Los obispos españoles priorizan la migración: ¿una jugada política con factura económica?
La Conferencia Episcopal Española ha anunciado que su prioridad para 2026 es "acoger, proteger, promover e integrar a los migrantes". En la práctica, esto se ha traducido en una oferta de mediación a PSOE y PP para regularizar a 500.000 forasteros en situación irregular. La pregunta que no responde el episcopado es: ¿quién paga la cuenta?
500.000 regularizaciones: el coste oculto
La cifra no es menor. Regularizar medio millón de personas implica acceso a sanidad, educación, vivienda y prestaciones. Los obispos, que gestionan parte de la asignación del IRPF (la famosa "X" de la declaración), parecen dispuestos a movilizar recursos de Cáritas y diócesis. Sin embargo, el impacto sobre las cuentas públicas sería mucho mayor. Los críticos señalan que la Iglesia no asume el coste real, sino que lo traslada al Estado.

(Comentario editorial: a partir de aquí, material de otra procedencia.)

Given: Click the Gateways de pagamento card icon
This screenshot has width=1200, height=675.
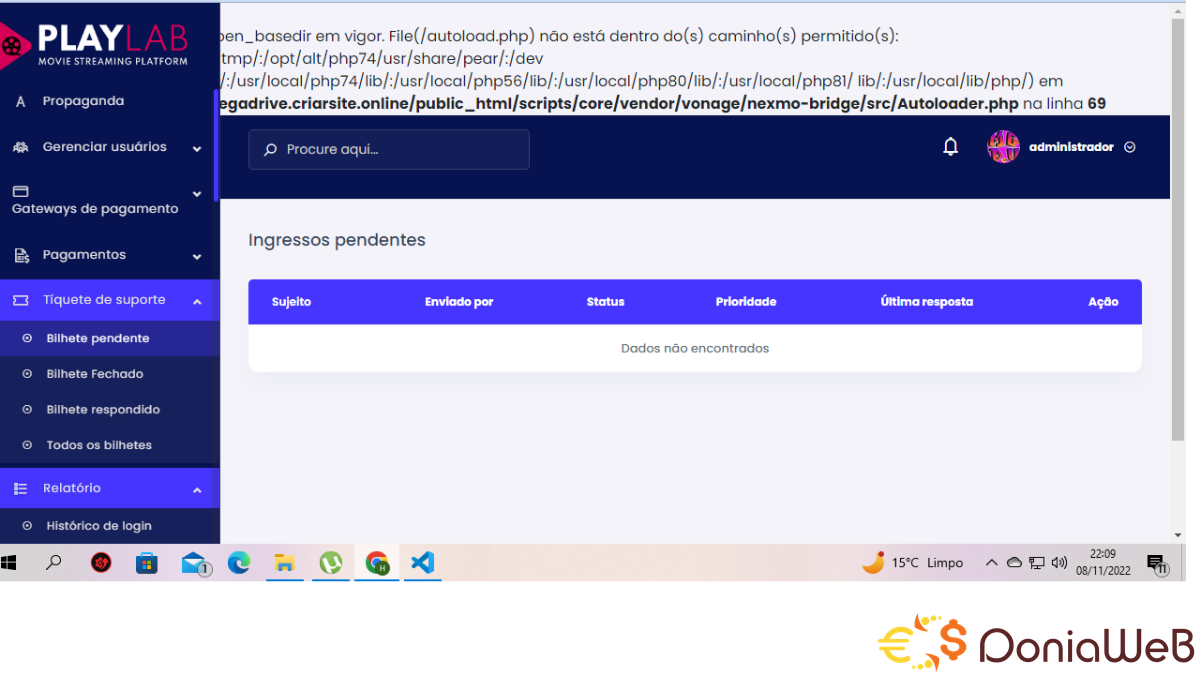Looking at the screenshot, I should point(20,191).
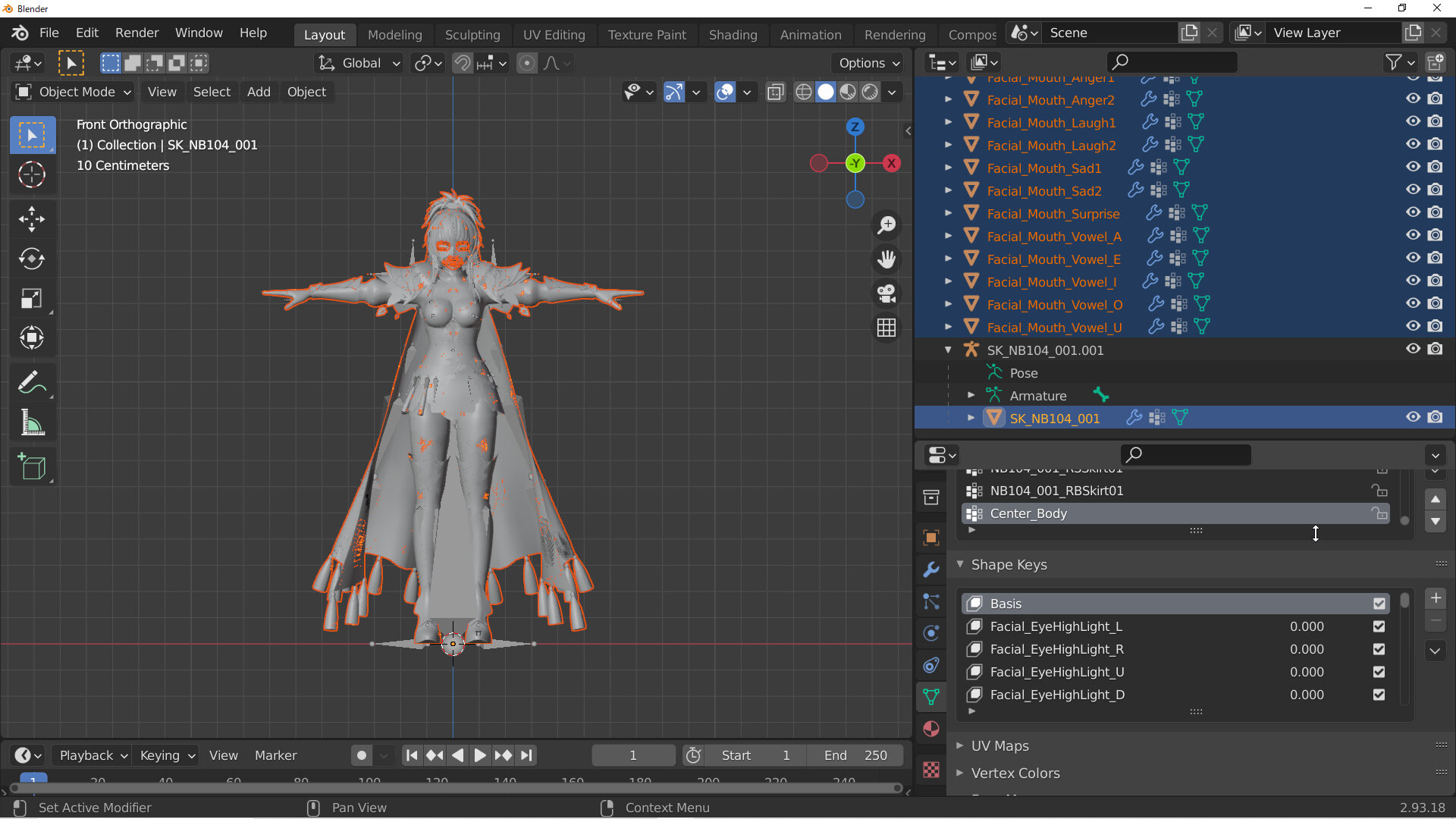Image resolution: width=1456 pixels, height=819 pixels.
Task: Open the Render menu
Action: (x=137, y=33)
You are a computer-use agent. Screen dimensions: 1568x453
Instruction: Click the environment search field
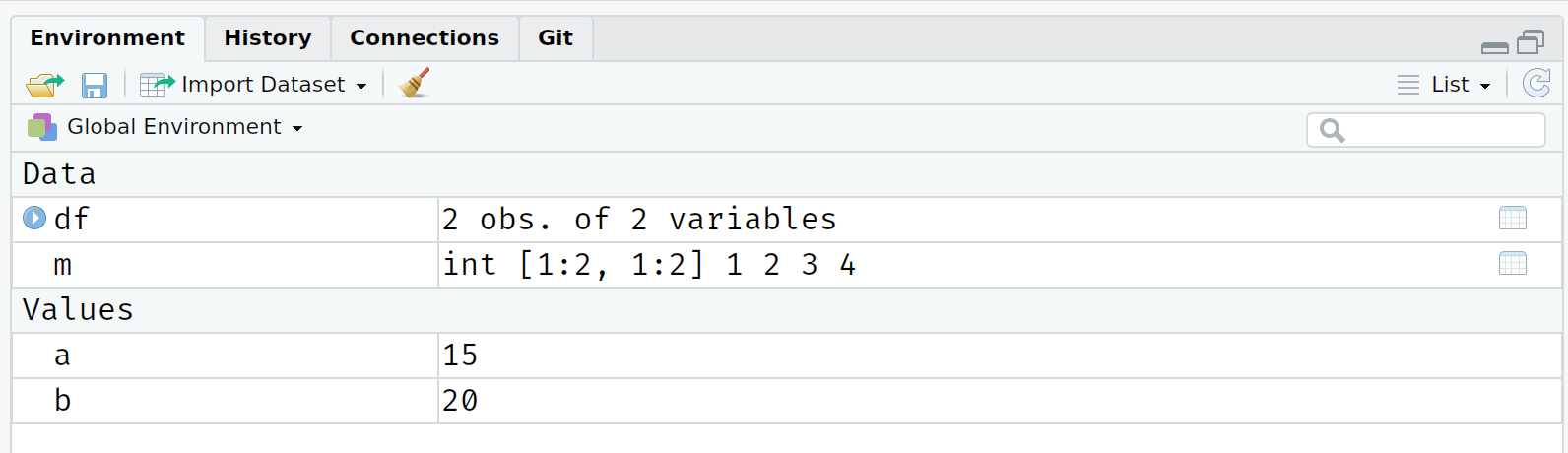pyautogui.click(x=1426, y=130)
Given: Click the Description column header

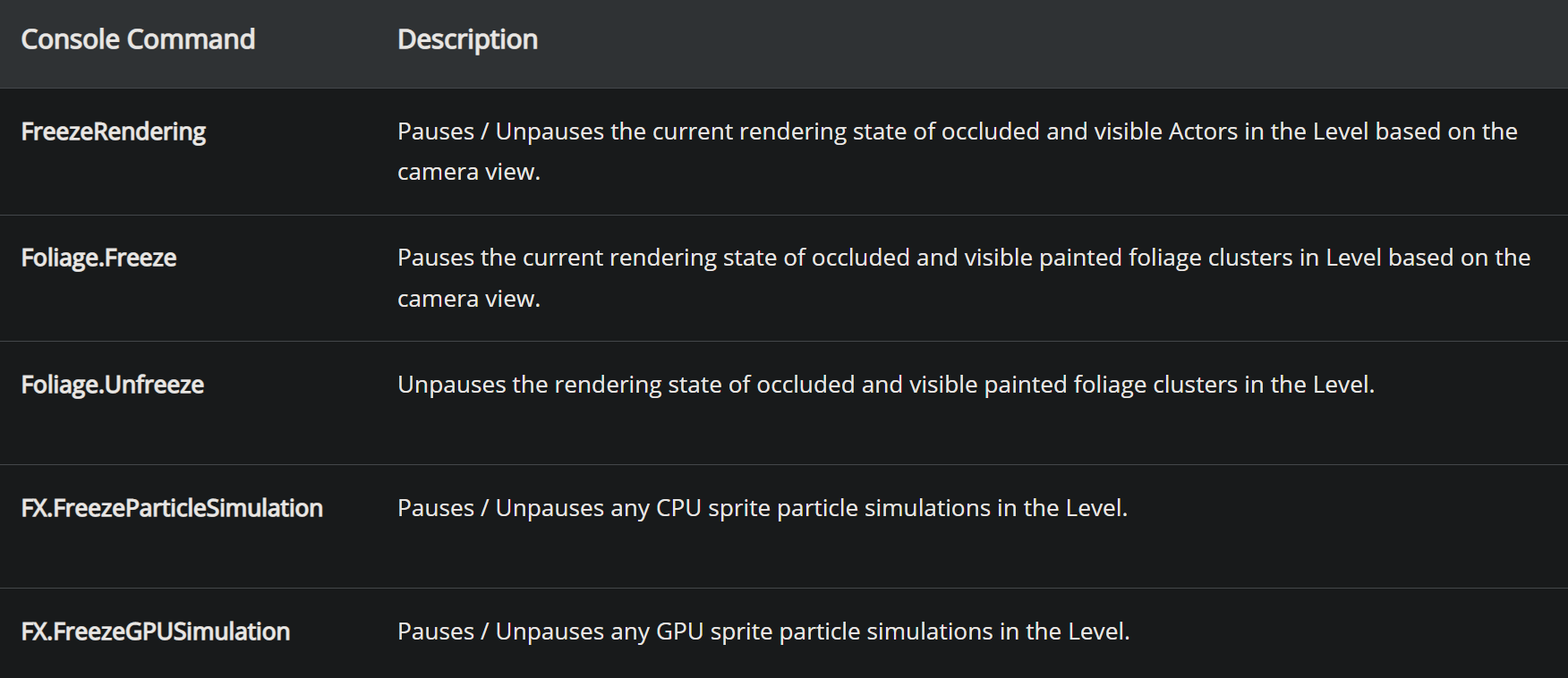Looking at the screenshot, I should pos(467,39).
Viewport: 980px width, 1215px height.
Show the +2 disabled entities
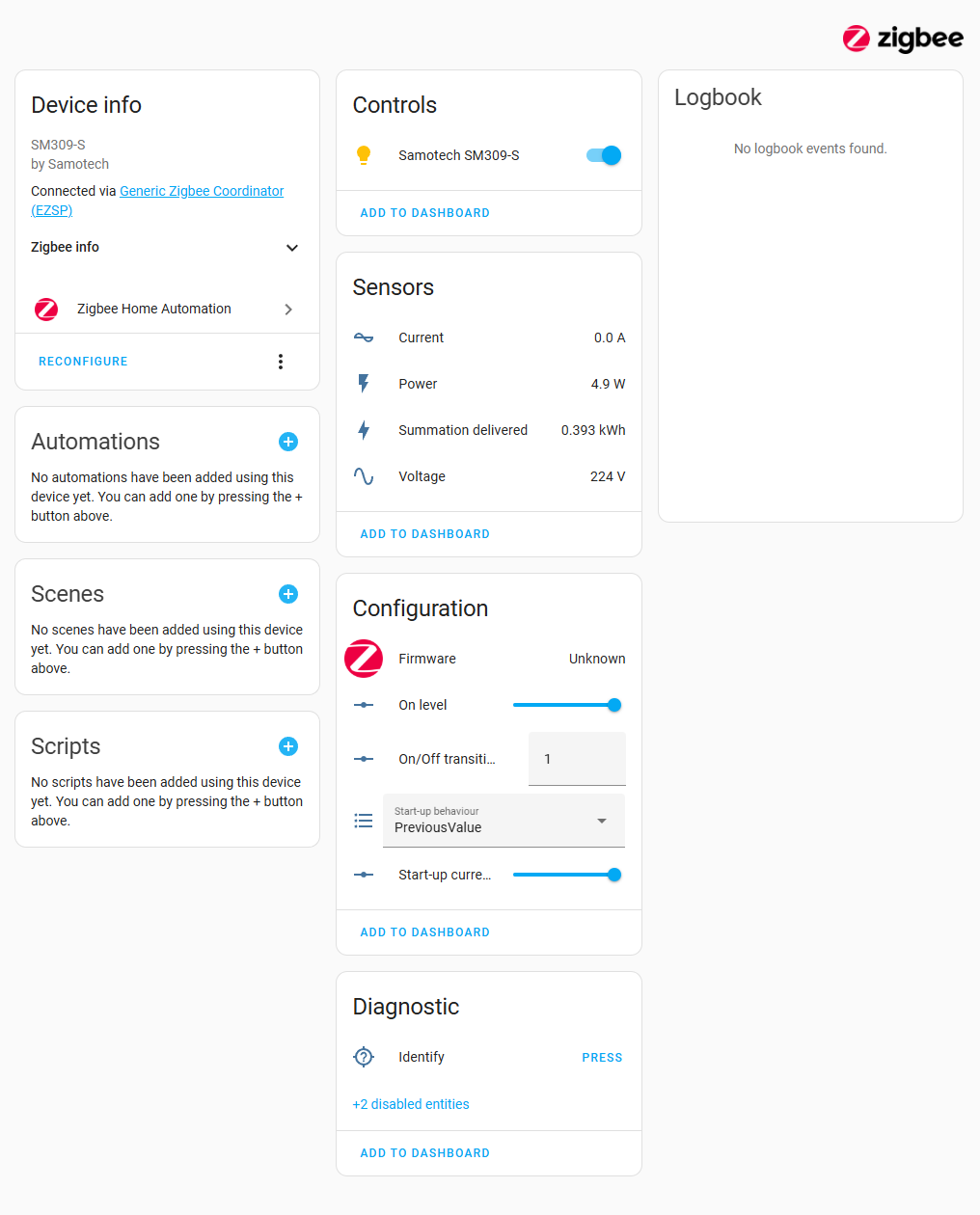pyautogui.click(x=411, y=1104)

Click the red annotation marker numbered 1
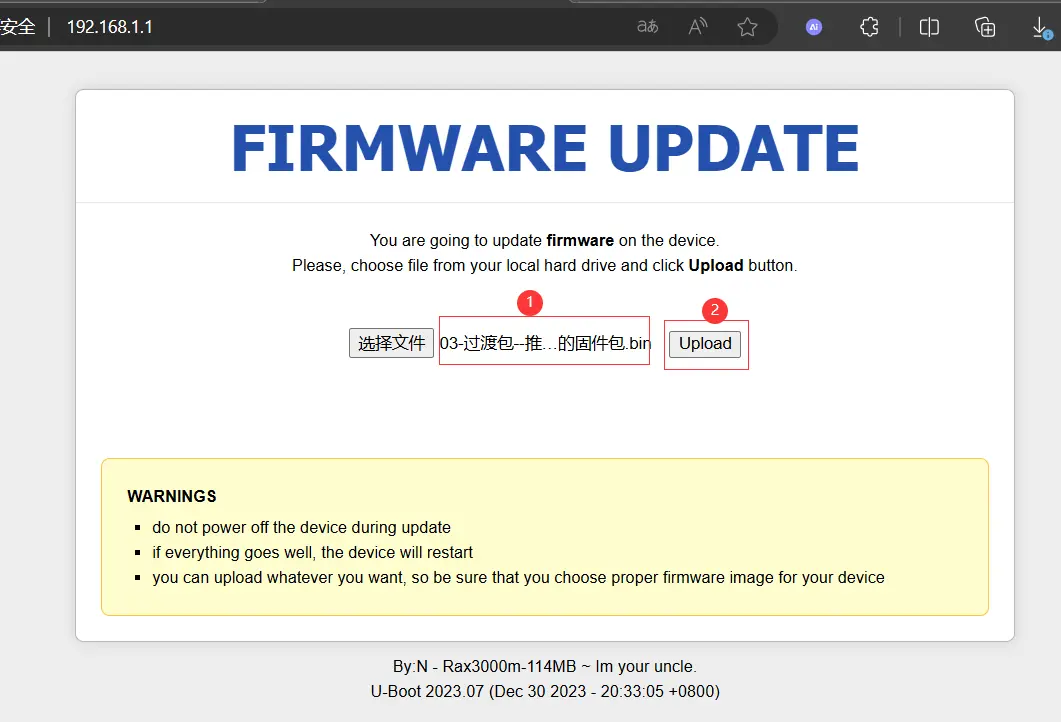529,300
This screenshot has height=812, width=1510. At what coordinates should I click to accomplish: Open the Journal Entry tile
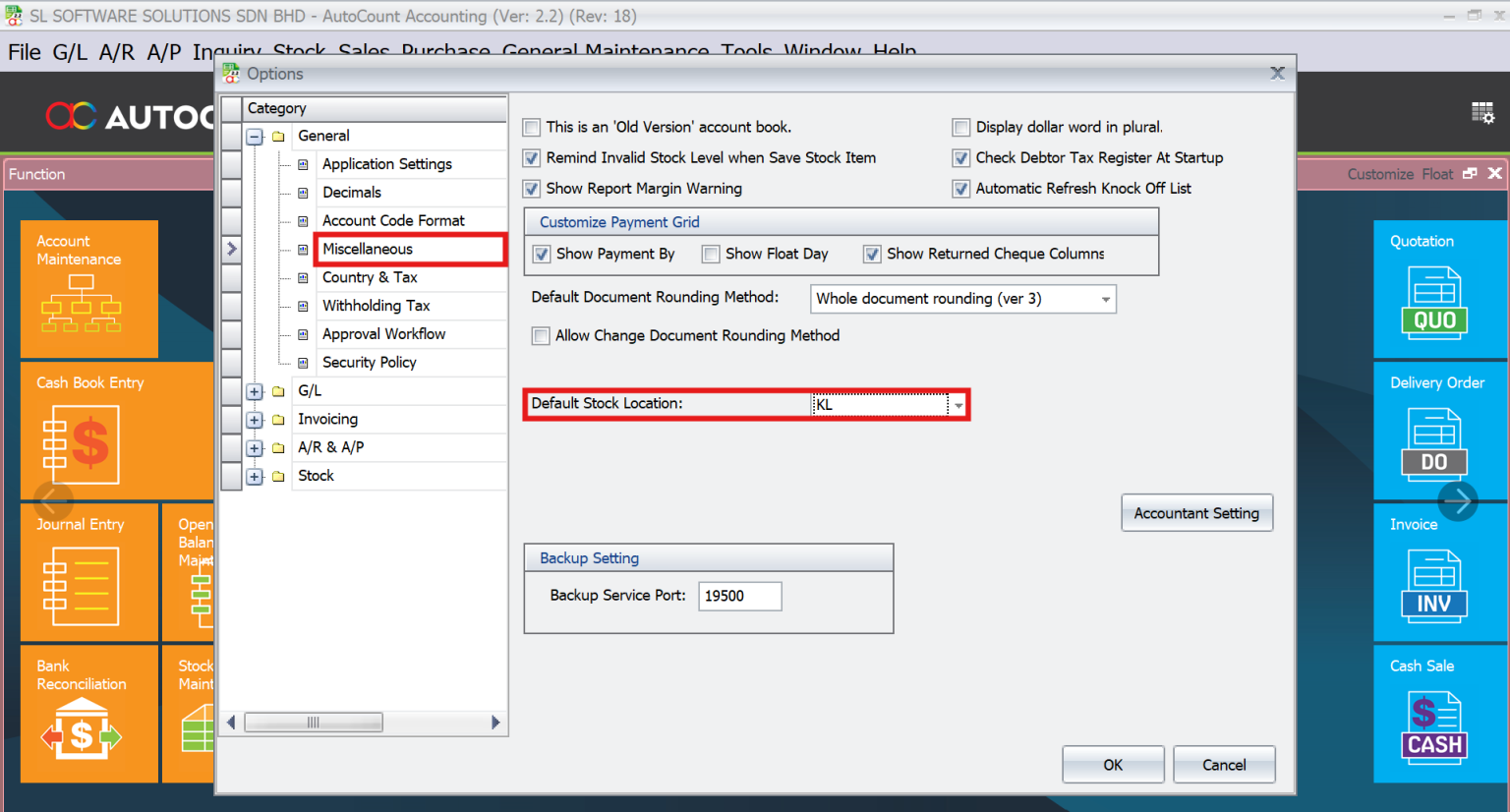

De la teología de la liberación a la política migratoria
El debate no es nuevo. Desde el Concilio Vaticano II, la Iglesia ha ido abandonando su tradicional reticencia al universalismo para abrazar una postura abierta. Algunos analistas ven aquí una coherencia con el mensaje evangélico; otros, una deriva ideológica que choca con la identidad nacional. En el otro extremo, corrientes como los evangélicos y ortodoxos mantienen posturas más conservadoras, lo que evidencia que el cristianismo no es monolítico en migración.
La conferencia episcopal se ha metido en un charco político. Con unas elecciones a la vista, la regularización masiva es un tema artefacto peligroso. El dato que falta: una contabilidad detallada de lo que costaría integrar a esos 500.000. Los obispos hablan de acoger; los contribuyentes, de pagar.